The public engagement activities I’ve been involved with have been fascinating and heartening, motivating me to try and continue with this work beyond the end of the Life of Breath project. I believe there is a lot more research necessary to understand and support the needs of breathless patients, particularly those with end-stage illness experiencing frequent crises, hospitalisations, and lacking social support. My first-hand experience is that there are simple non-pharmacological techniques and ways of relating that can significantly reduce the anxiety and suffering around breathlessness, and that we could be training up the HCPs who interact with this population (respiratory nurses, A&E professionals, paramedics, physiotherapists) to recognise and meet the primal need for safety that breathlessness triggers and exacerbates.

Catch Your Breath exhibition display at the Royal College of Physicians, London.

I also think there is work necessary to understand whether early trauma and adverse childhood experiences are relevant to older adults’ breathlessness experiences, and how we can effectively meet and treat this both during the presenting crisis, and to spot and support these people in the community. In talking with patients, families and professionals about these ideas I have only met with interest, recognition and encouragement, but now have to secure funding to take this idea to the next stage. Our paper “Objects of safety and imprisonment: breathless patients’ use of medical objects in a palliative setting” is currently in review with the Journal of material culture (Binnie, McGuire, Carel) which introduces our thinking about attachment theory, safety, sense-making and the relationship with medical objects commonly used by breathless patients with advanced illness.
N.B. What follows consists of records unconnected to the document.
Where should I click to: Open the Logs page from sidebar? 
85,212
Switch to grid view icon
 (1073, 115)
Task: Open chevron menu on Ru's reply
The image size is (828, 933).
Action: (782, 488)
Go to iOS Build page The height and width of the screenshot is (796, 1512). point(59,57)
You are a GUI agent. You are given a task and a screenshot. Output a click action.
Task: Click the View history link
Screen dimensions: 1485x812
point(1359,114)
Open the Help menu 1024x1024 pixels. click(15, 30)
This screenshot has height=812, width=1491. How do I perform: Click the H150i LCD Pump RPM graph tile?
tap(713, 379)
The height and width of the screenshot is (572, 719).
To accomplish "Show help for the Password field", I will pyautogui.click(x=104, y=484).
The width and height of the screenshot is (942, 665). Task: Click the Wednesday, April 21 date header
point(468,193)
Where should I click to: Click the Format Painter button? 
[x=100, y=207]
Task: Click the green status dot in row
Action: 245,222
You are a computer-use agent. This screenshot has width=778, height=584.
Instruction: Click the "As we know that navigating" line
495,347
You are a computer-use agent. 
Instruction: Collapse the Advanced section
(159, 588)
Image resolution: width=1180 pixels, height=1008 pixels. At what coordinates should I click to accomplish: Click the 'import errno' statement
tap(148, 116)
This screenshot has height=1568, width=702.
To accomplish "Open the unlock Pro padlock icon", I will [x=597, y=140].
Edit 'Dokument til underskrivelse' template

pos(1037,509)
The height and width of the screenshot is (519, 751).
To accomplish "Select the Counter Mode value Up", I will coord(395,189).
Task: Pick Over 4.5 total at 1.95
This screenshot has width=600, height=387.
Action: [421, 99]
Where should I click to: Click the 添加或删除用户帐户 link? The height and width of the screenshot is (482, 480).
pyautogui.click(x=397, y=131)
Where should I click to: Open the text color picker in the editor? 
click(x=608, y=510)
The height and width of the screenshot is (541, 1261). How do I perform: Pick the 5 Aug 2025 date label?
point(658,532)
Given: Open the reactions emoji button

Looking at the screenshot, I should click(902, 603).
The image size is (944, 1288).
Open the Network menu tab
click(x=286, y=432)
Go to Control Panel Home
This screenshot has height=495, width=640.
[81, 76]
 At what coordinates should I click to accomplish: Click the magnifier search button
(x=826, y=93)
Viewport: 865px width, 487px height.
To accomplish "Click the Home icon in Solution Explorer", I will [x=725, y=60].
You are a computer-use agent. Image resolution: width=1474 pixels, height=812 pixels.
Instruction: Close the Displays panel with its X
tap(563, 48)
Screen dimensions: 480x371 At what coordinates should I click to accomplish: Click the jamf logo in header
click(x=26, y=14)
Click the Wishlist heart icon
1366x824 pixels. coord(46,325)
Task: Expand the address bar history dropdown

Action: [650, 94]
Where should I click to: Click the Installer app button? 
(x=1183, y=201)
Writing workshop with Durham’s writer-in-residence Christy Ducker.

The Life of Breath project has been like a spider plant, producing off-shoots that will now continue to develop ideas and work on breathing and breathlessness, even though the “mother” is winding up. As the Buddhists would say …. all things arise, blossom, decay and dissolve. Respiration is the experiential practice of this philosophy. It has been a huge honour and pleasure to be part of this amazing conspiracy of breathers (con/with, spire/breathe) for the last few years! Thank you to all those who have taken part in our public and professional engagement projects, to our PI’s (Havi Carel and Jane Macnaughton) for the generation of the project, and to Wellcome for supporting the Life of Breath to bloom.